**PROBLEM STATEMENT**
What is the number of lines in the entries that include the word "Ottobre"? Respond with the number only.

**THE DATA**
--- START ---

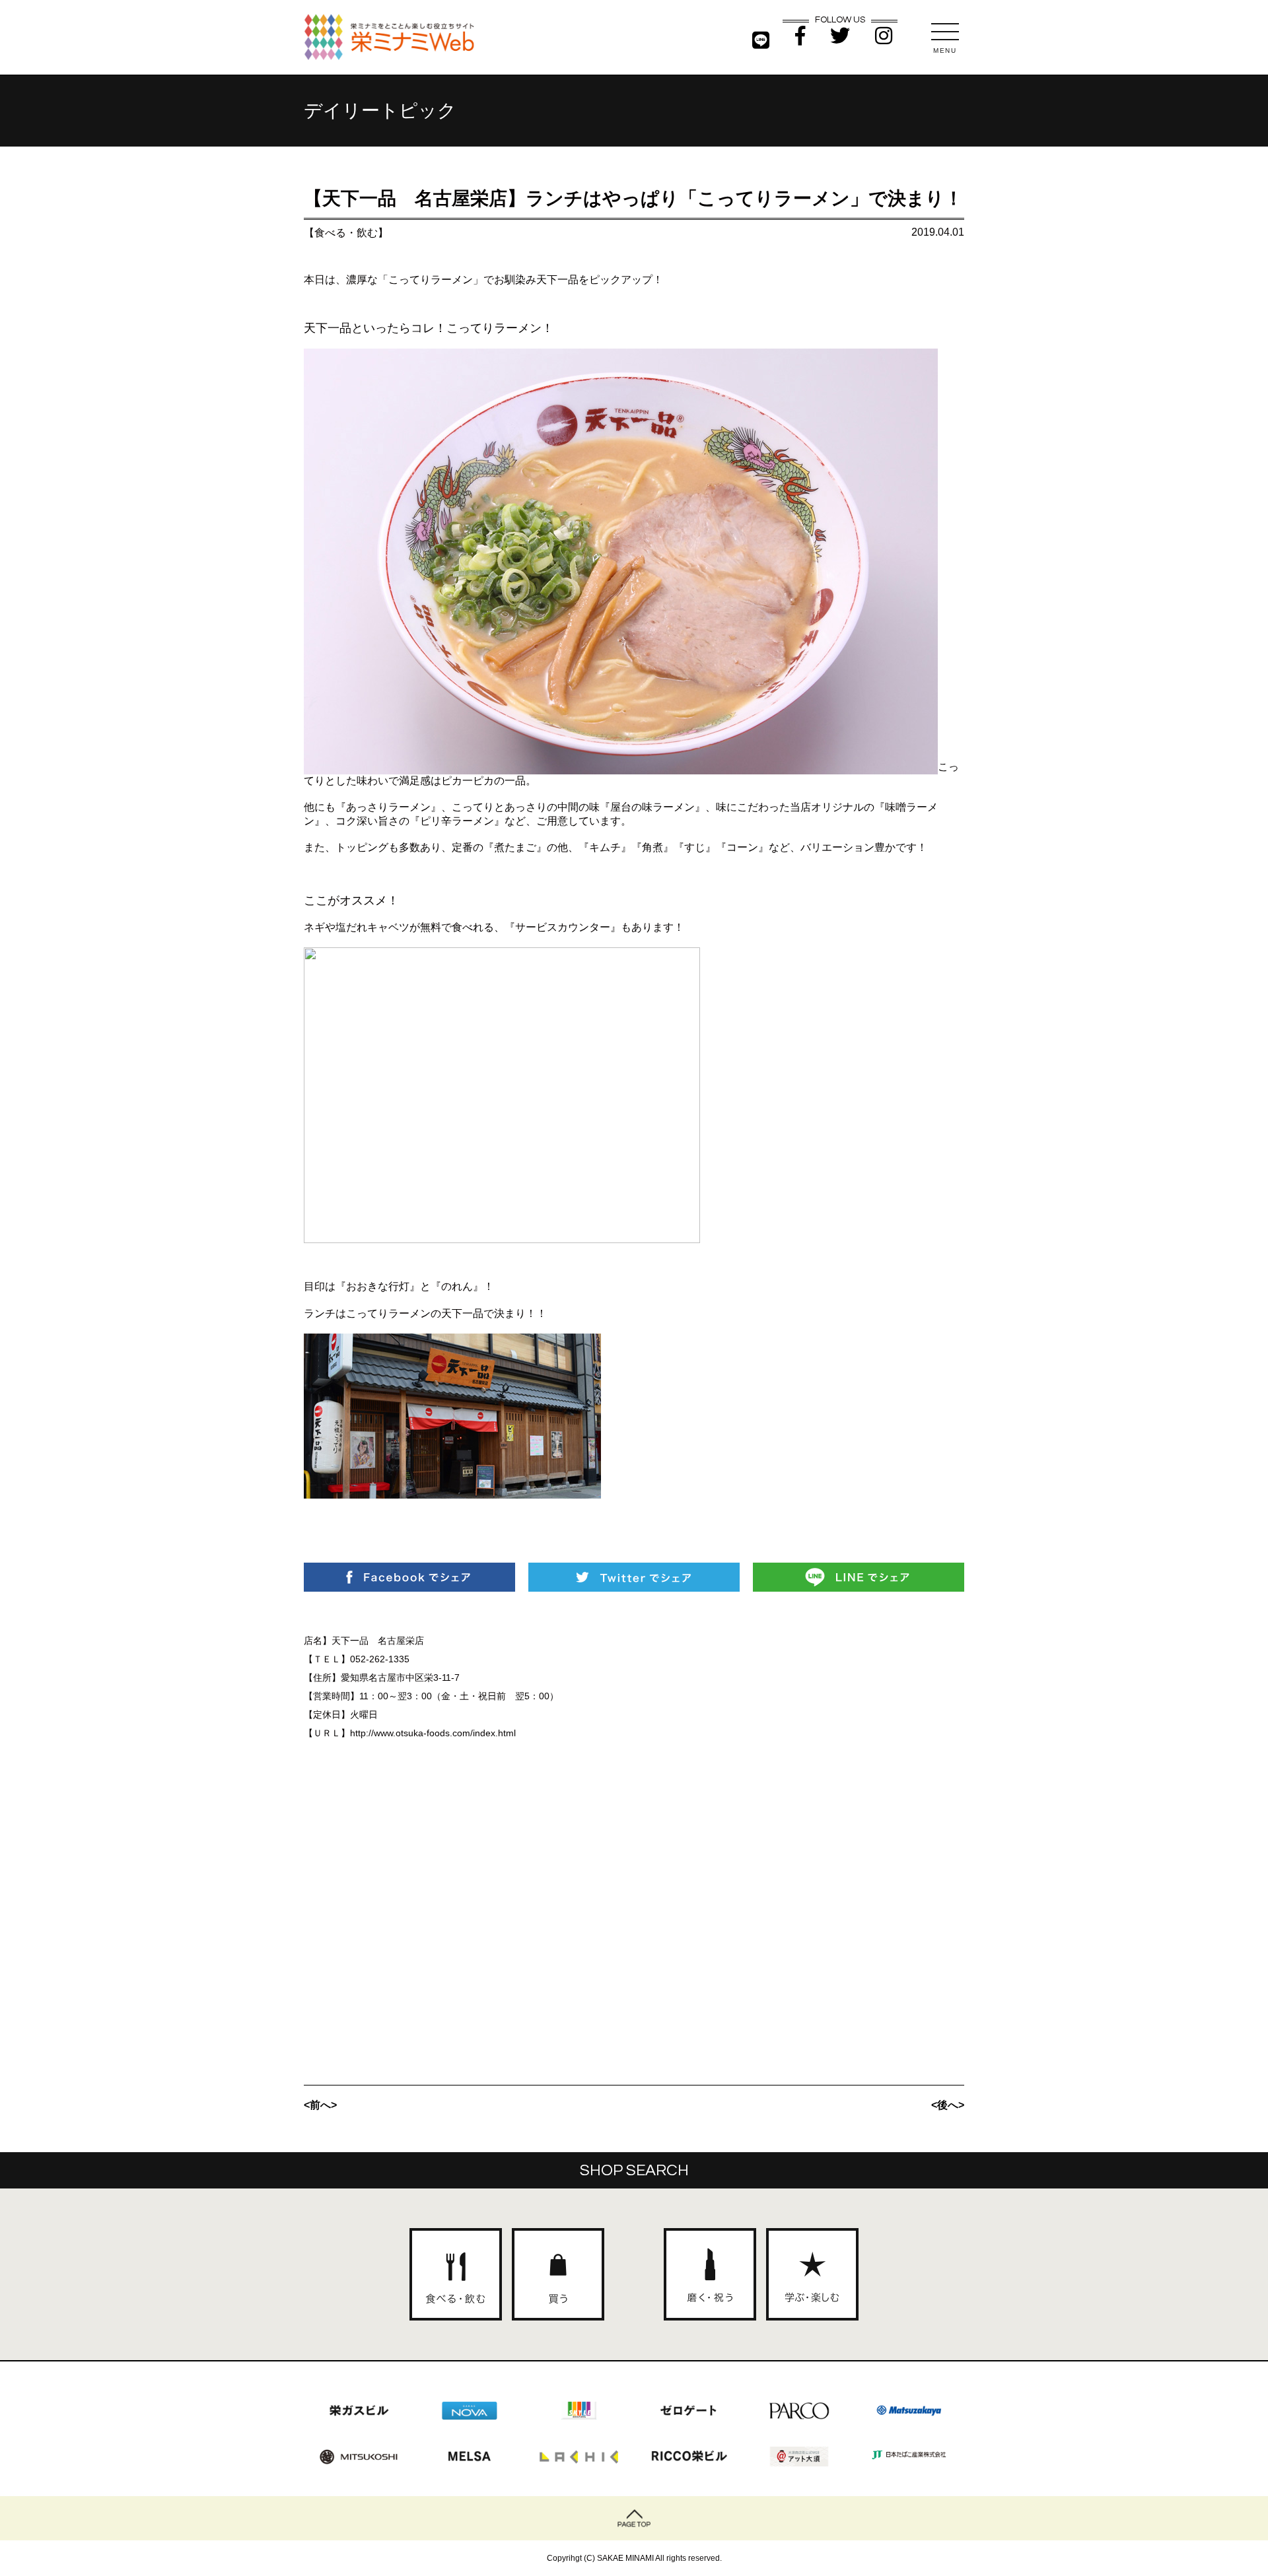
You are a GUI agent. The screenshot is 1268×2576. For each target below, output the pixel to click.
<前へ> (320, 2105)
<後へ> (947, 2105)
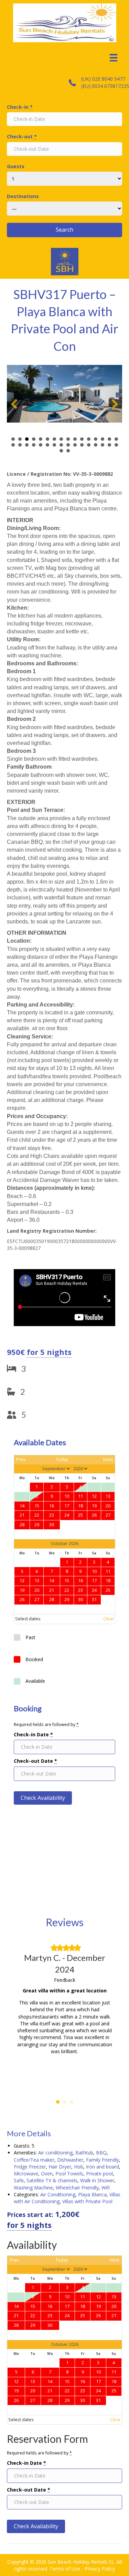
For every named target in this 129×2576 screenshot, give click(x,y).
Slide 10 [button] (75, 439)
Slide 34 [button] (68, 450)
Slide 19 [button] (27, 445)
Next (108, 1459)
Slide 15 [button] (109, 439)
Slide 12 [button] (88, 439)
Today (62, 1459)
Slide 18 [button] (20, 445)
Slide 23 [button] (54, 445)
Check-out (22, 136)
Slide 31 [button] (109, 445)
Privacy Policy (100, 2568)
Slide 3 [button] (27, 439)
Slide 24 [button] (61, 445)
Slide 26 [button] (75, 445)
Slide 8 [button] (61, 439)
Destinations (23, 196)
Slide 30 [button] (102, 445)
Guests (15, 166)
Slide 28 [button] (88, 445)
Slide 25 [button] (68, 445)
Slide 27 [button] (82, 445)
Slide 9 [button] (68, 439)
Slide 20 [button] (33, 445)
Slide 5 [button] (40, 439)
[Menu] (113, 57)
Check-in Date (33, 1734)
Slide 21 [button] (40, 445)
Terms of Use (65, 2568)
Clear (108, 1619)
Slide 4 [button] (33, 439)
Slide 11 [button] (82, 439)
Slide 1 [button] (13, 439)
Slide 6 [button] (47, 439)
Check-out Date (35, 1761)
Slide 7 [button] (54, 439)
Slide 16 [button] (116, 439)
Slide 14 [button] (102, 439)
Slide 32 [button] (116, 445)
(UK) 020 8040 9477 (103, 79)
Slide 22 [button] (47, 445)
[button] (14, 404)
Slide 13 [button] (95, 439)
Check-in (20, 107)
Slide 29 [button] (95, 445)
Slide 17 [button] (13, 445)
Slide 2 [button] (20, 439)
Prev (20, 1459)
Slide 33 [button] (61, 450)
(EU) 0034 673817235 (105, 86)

--- END ---
--- START ---

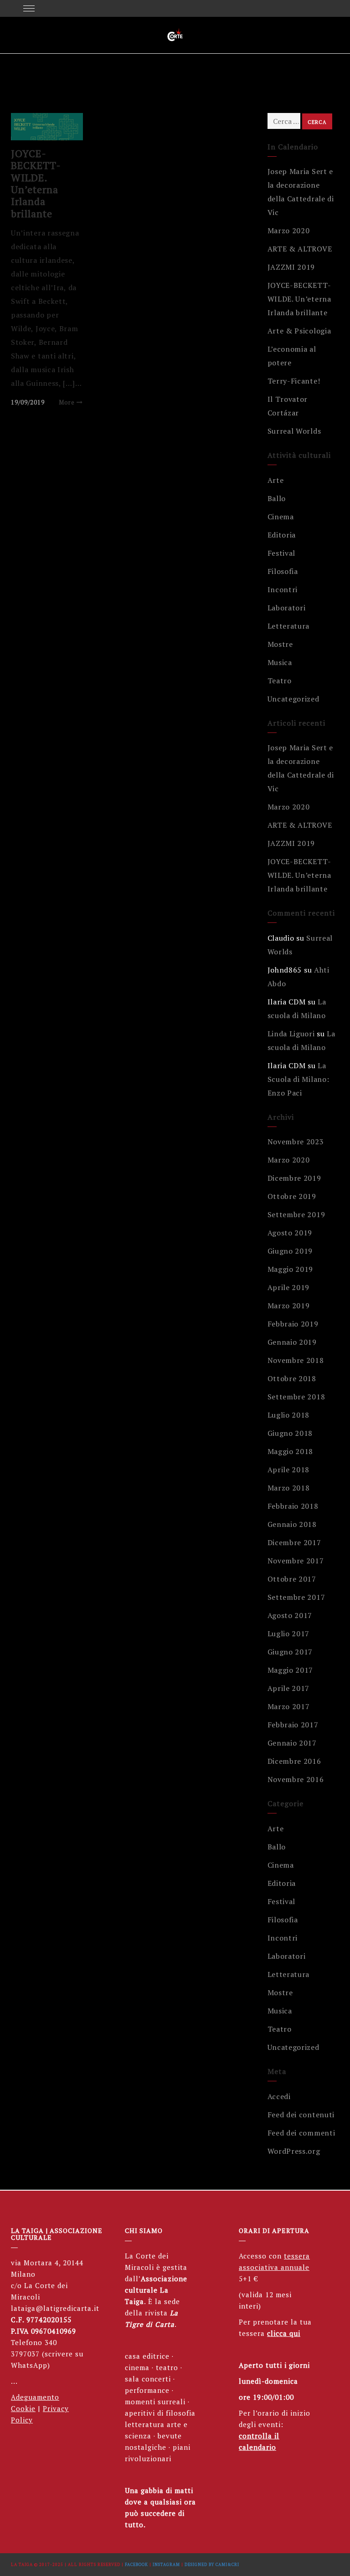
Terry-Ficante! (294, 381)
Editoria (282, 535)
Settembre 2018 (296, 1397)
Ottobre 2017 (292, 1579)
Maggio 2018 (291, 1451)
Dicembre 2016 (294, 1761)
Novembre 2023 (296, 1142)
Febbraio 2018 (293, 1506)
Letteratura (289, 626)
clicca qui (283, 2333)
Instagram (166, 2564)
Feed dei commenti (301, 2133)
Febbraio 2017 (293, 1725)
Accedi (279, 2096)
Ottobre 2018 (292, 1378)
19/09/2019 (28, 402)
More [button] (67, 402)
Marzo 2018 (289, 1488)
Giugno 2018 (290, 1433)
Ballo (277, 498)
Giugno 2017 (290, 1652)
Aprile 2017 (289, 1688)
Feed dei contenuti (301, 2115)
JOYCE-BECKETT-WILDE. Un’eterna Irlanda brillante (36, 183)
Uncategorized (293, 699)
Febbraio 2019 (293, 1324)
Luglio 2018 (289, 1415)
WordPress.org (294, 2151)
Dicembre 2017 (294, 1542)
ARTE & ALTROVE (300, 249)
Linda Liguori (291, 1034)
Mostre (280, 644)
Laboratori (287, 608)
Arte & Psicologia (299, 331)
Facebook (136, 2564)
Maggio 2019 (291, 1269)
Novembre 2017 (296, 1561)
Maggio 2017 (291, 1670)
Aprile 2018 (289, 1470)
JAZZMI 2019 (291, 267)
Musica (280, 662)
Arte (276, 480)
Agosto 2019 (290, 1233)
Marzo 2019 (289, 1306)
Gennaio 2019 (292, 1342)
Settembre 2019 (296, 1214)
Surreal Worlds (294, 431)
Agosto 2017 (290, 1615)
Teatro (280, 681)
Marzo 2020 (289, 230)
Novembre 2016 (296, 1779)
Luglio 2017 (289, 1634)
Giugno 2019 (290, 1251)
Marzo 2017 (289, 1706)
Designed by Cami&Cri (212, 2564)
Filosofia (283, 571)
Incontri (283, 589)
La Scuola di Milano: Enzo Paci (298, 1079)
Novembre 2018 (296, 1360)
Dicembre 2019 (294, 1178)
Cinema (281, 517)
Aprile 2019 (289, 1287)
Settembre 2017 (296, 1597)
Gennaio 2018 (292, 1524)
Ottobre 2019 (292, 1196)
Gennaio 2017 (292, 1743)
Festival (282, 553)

--- END ---

**YOUR RESPONSE**
3